Não se percebe que seja apresentada uma solução, ainda que transitória e para zonas específicas do país, para a dificuldades de acesso aos CSP, baseada em fundamentação desconhecida, como as USF de modelo C, previstas para serem geridas por privados e por grupos de profissionais. Na mesma linha de pensamento, não se percebe que alguns municípios, como o caso de Lisboa, as prioridades na área da Saúde estejam a prejudicar o estabelecimento de mais USF, como se pode comprovar, por exemplo, com a retirada do Plano Plurianual de Atividades da Sociedade de Reabilitação Urbana de Lisboa o orçamento para a construção da USF de Telheiras e Ribeira Nova (Cais do Sodré) e adiar para 2024 e 2025 a construção da USF de Campo de Ourique.

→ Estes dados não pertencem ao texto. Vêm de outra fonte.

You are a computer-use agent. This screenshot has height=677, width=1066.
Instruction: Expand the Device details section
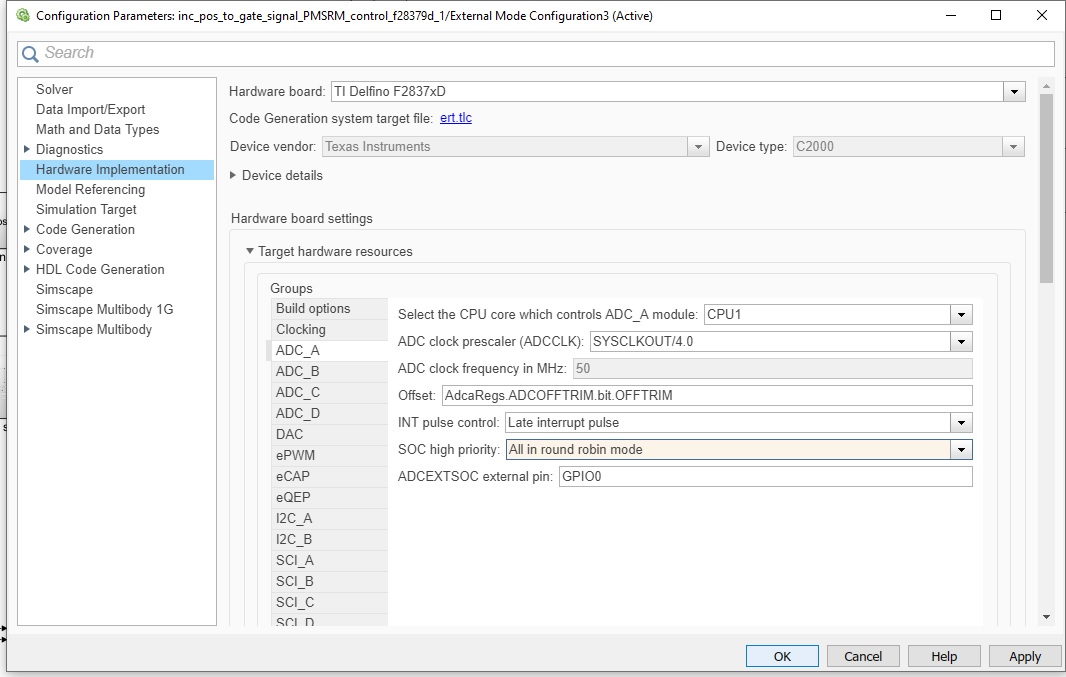click(x=234, y=175)
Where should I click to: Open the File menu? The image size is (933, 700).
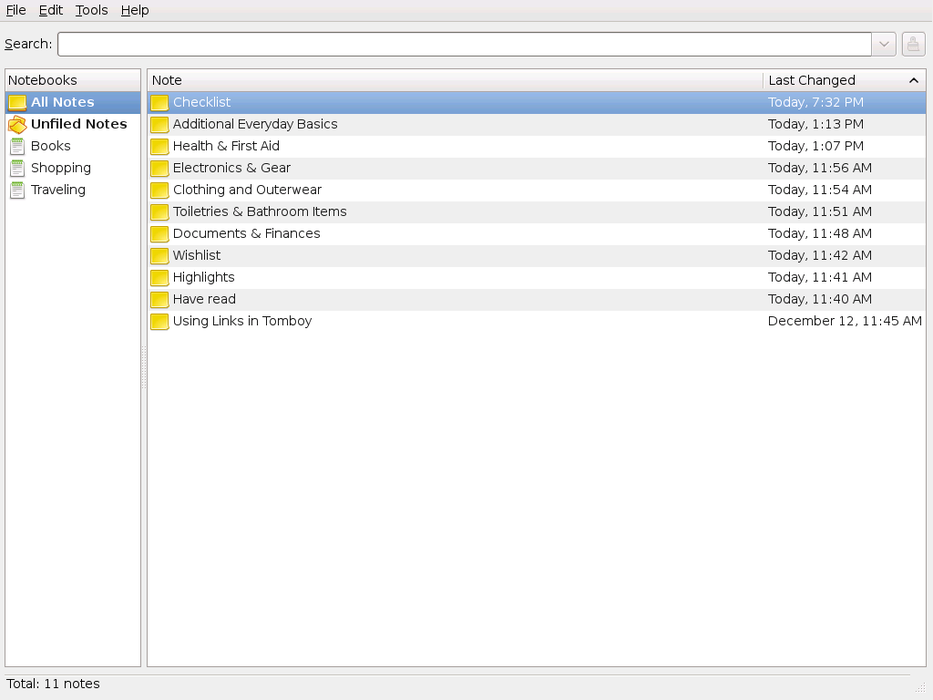coord(16,10)
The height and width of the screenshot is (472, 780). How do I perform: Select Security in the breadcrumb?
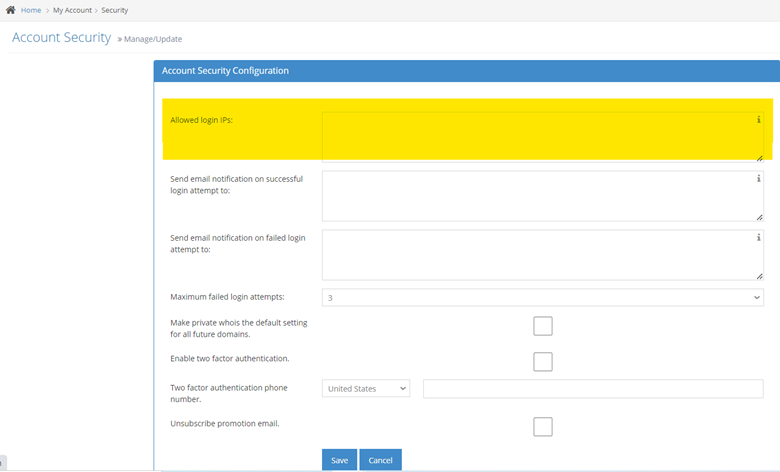click(114, 10)
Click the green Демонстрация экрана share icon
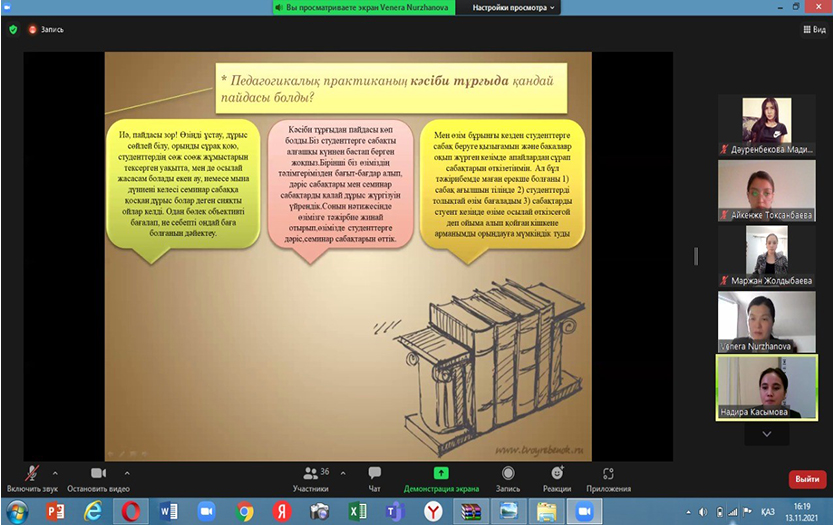833x525 pixels. (x=441, y=473)
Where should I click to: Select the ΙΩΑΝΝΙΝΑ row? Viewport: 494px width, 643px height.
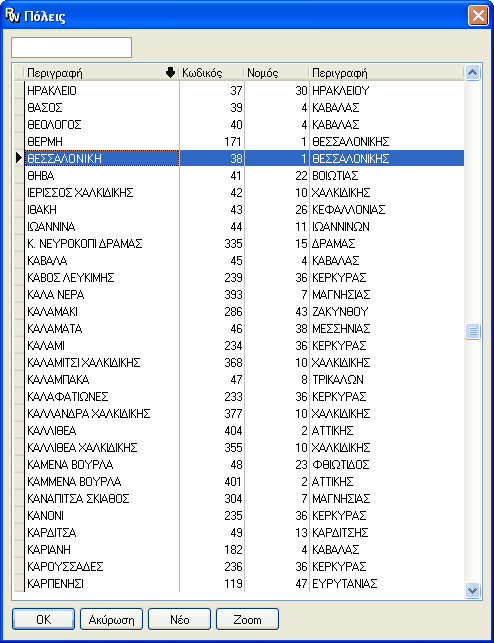coord(244,226)
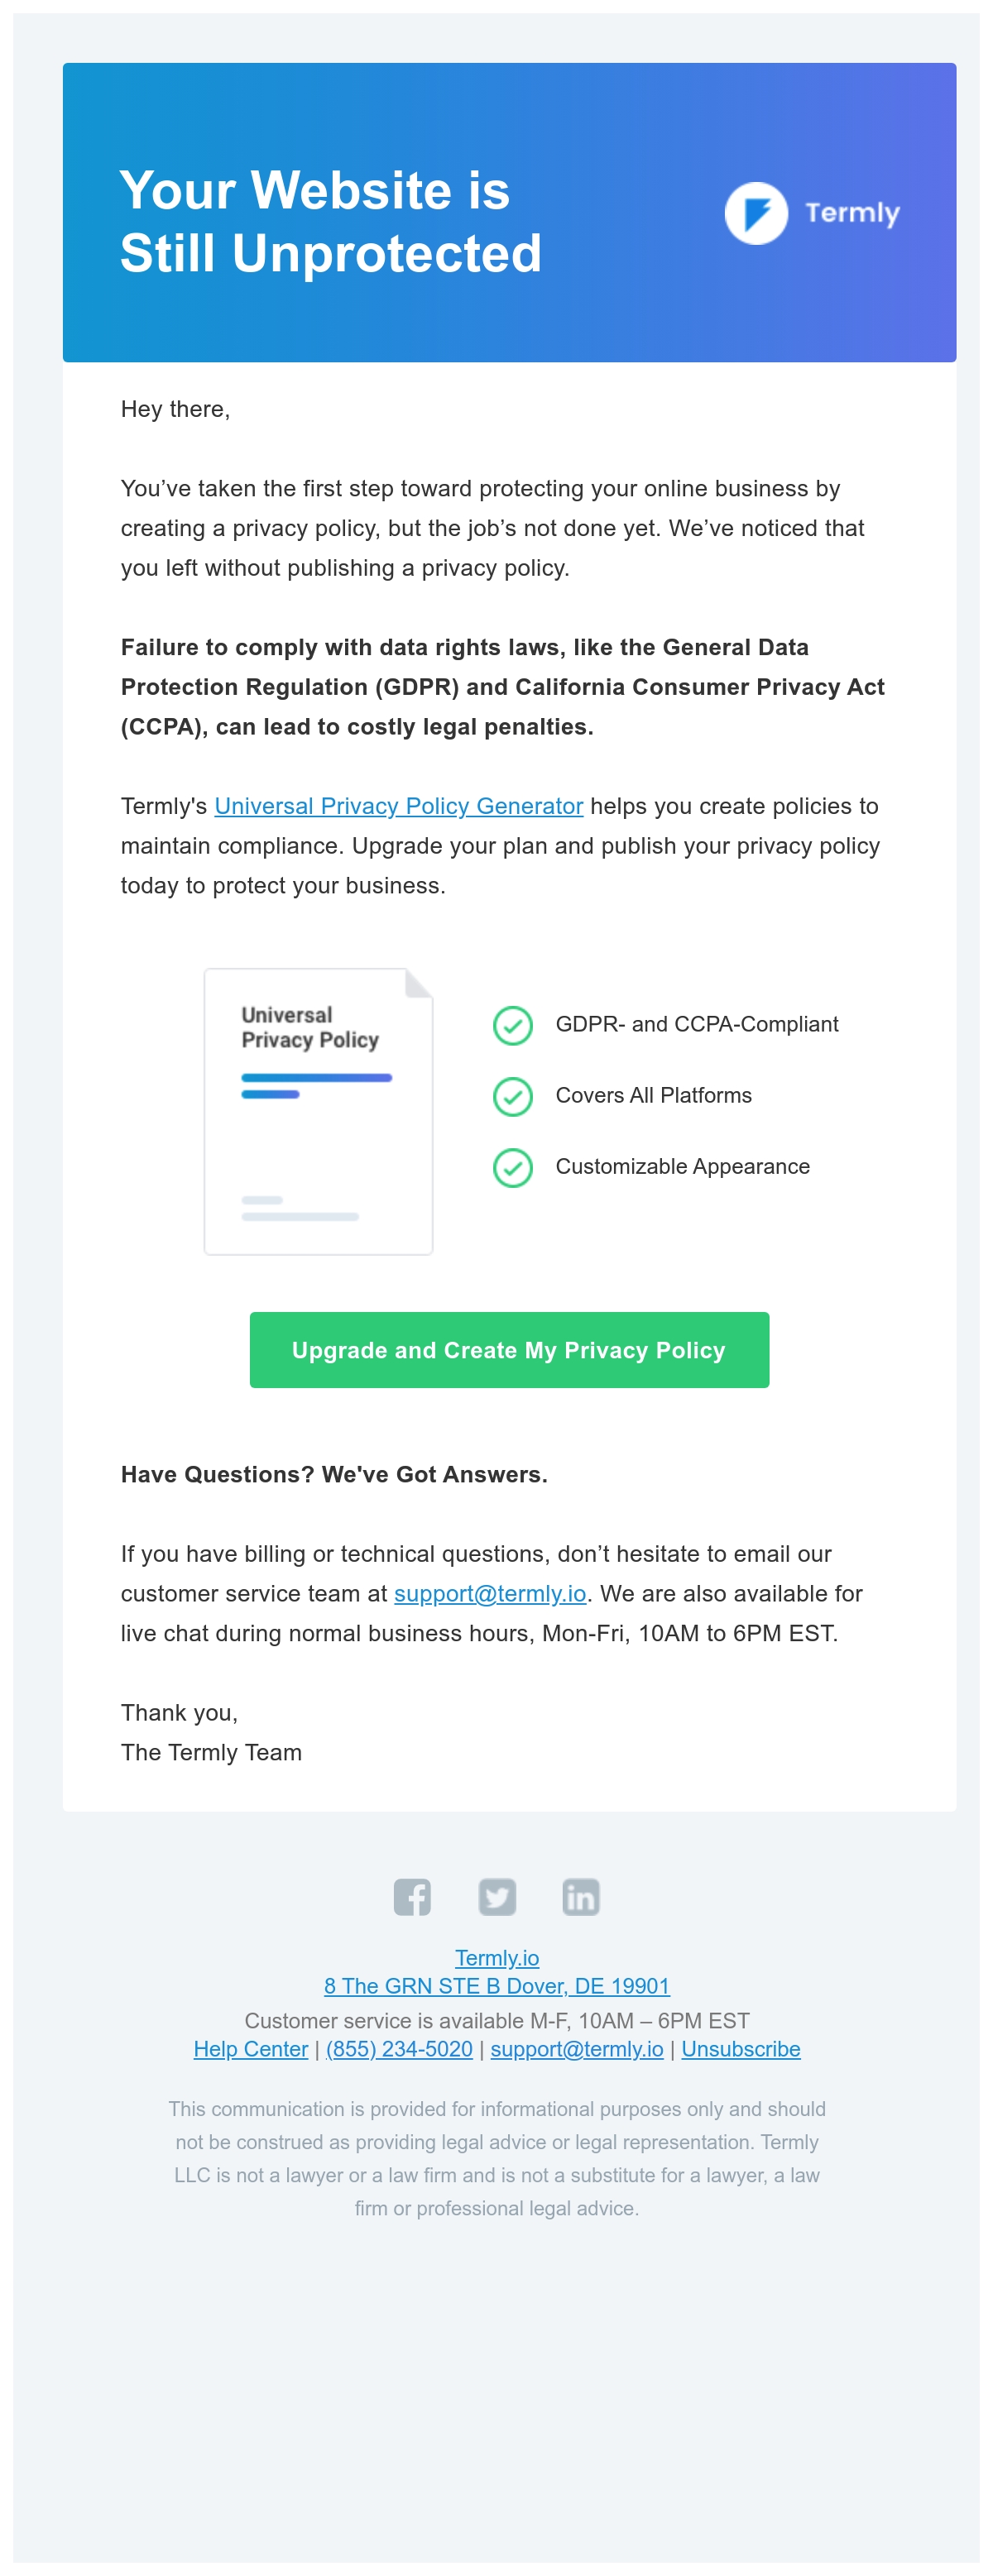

Sobre esta matéria, em primeiro lugar, salientamos que está claro na lei que o modelo C só poderá avançar quando estiverem esgotadas as respostas no SNS e, como vimos acima, estas respostas ainda estão longe de estarem esgotadas. Em segundo lugar, ninguém sabe muito bem o que são as USF modelo C e, portanto, será trocar algo certo, com provas dadas e a que os portugueses estão culturalmente ligados e familiarizados por algo desconhecido e de que não se sabe se será mais prejudicial do que benéfico.

Hoje, talvez mais do que nunca, é necessário manter a capacidade de refletir, de visualizar um futuro viável e de propor medidas concretas e certeiras. Urge uma aposta certeira e continuada no Serviço Nacional de Saúde e nos Cuidados de Saúde Primários.

Acreditamos que, no momento atual, os Cuidados de Saúde Primários, como cuidados essenciais que são, têm de estar disponíveis para todos sem qualquer tipo de constrangimento. Os Cuidados de Saúde Primários têm de ser fortalecidos para serem cada vez mais determinantes para o sucesso dos cuidados de saúde, do Serviço Nacional de Saúde e da sociedade portuguesa como um todo, ao garantir, como no passado, um nível adequado de saúde da população e o enfrentamento bem-sucedido de crises.